Robin: The first one that comes to mind — and this is a weird one to say — is Lisa and Jennifer’s episode, “Laughing at Cancer.” In the episode, you hear these two women talk about their experiences, and as Jennifer talks about how she had a miscarriage, then they faced a bout of cancer, the two of them just burst out laughing at the enormity of what they went through to have a baby. It’s amazing to think about what you could do with something like that, and then what they did instead. I know they had some dark times, but ultimately, it made them stronger.
In addition to the podcast, I’m also a writer, and when I write, I try to write about emotionally raw things but in a way that brings a little levity to it. The same goes for the podcast. We tackle some really tough topics, and of course, when it’s really hard, you just listen. But around it, you try to look for a moment to cut through that tension a bit and create the space to get a little joke in there. It helps everyone let their shoulders drop a bit and remember that we’re all in this together.
Celmatix: Podcasts are hot right now. What advice would you give to other women hoping to launch a podcasts?
Robin: Don’t try to create something homogenized, for everyone. You can’t paint a painting and expect everyone to love it.
Look for who you are, and your unique voice. There’s someone out there who wants to hear it.
Find out what it is that people like about you, and what you like about yourself. I took a scriptwriting film class once, and the instructor told us all to look at the newspaper and write based on what’s hot right now. I could not disagree more. You need to speak from the heart.
Our podcast works because we’re genuinely interested in the people we’re talking to. People respond to authenticity. We’ll hit 100,000 downloads by the end of this season. We were featured by Apple and have gotten some press from sites like AfterEllen.
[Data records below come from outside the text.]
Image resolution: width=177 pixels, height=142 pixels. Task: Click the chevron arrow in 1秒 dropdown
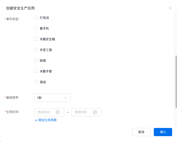[x=65, y=98]
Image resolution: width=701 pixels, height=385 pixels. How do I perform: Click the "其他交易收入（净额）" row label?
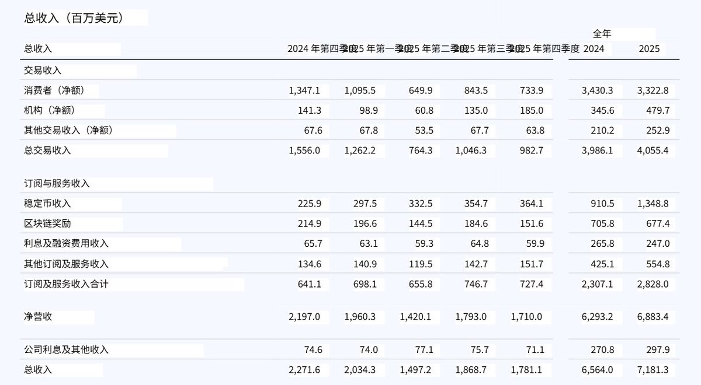(68, 130)
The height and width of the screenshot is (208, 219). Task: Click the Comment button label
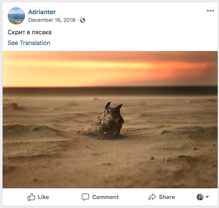tap(105, 197)
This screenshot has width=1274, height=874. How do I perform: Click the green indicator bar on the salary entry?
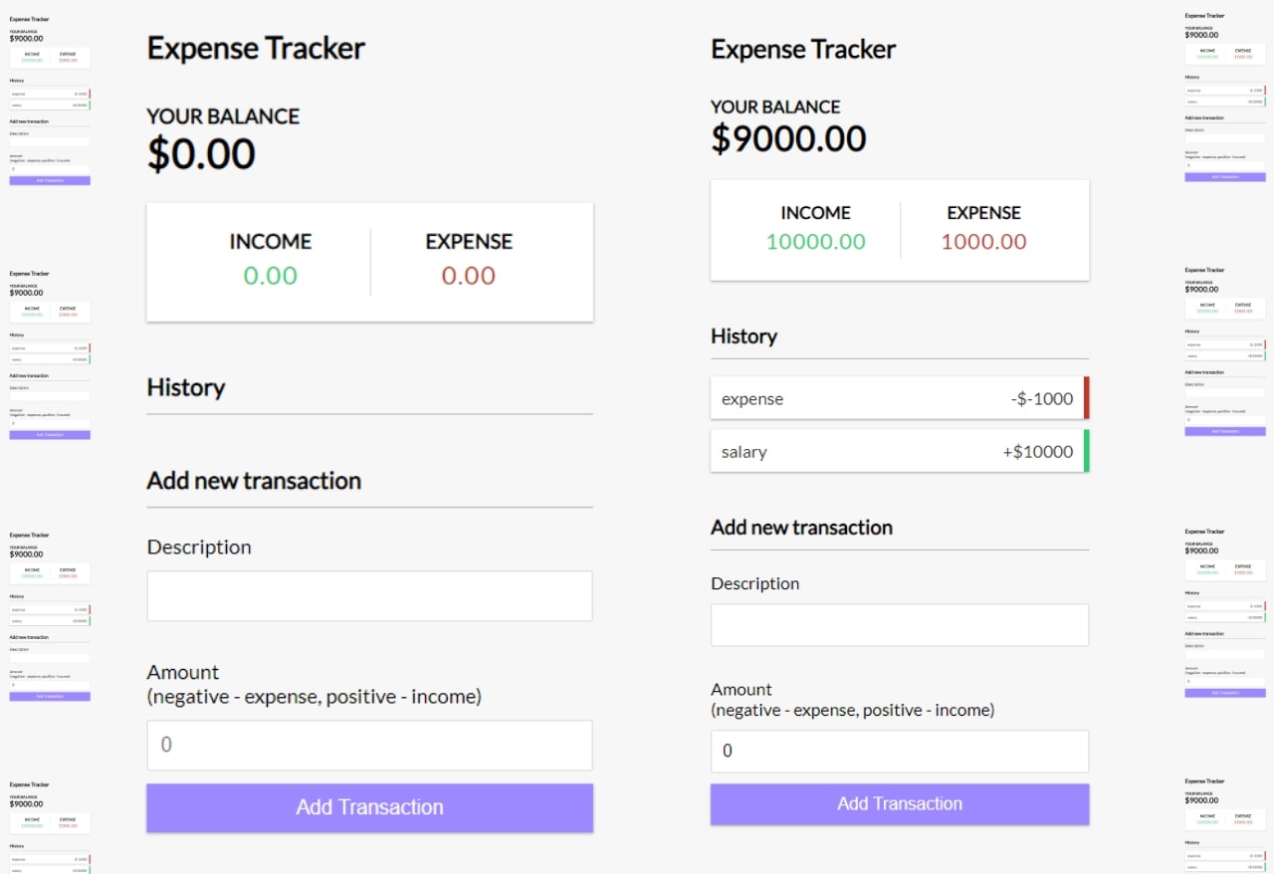[x=1087, y=451]
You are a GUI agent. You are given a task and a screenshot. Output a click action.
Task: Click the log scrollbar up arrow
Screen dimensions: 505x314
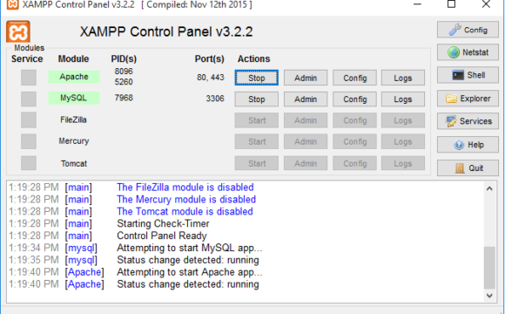tap(489, 188)
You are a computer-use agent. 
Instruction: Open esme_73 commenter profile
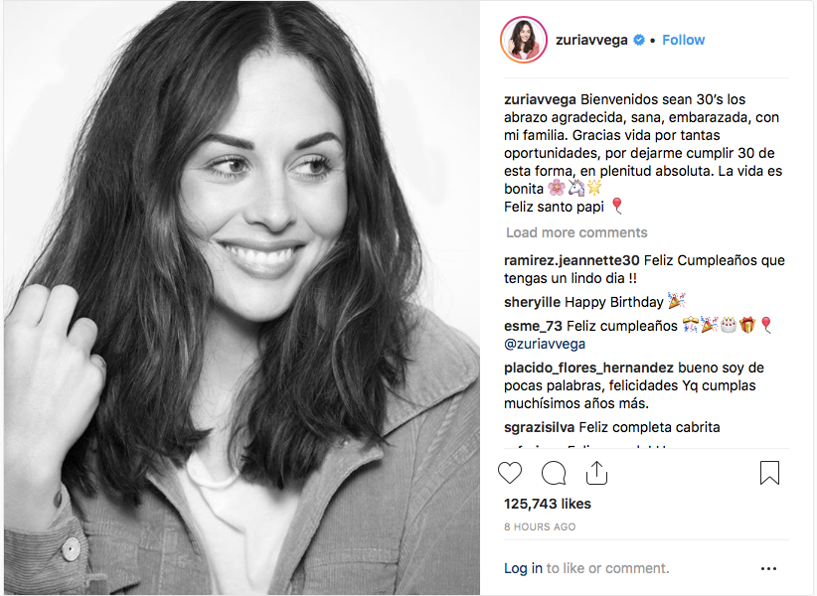click(533, 326)
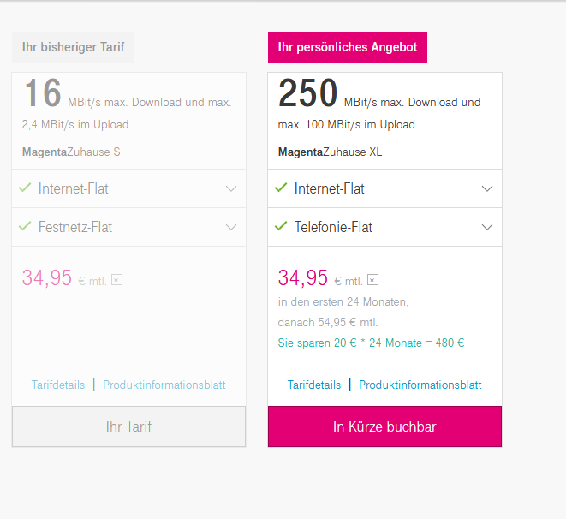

We’ve been hitting a lot of milestones, and have gotten some really great feedback from our listeners.
Celmatix: What are some of your favorite resources for LGBT folks starting families?
Robin: The Gay & Lesbian center in New York is a great resource, and most metro areas have a gay center. They have parenting groups, and often fertility groups as well, which can be really helpful.
Beyond that, there’s the internet of course, but other than that, it’s mostly a word of mouth circle that seems to happen — people you know who did this, did that. We only really knew one way to start our family, but other people have done it in so many different ways.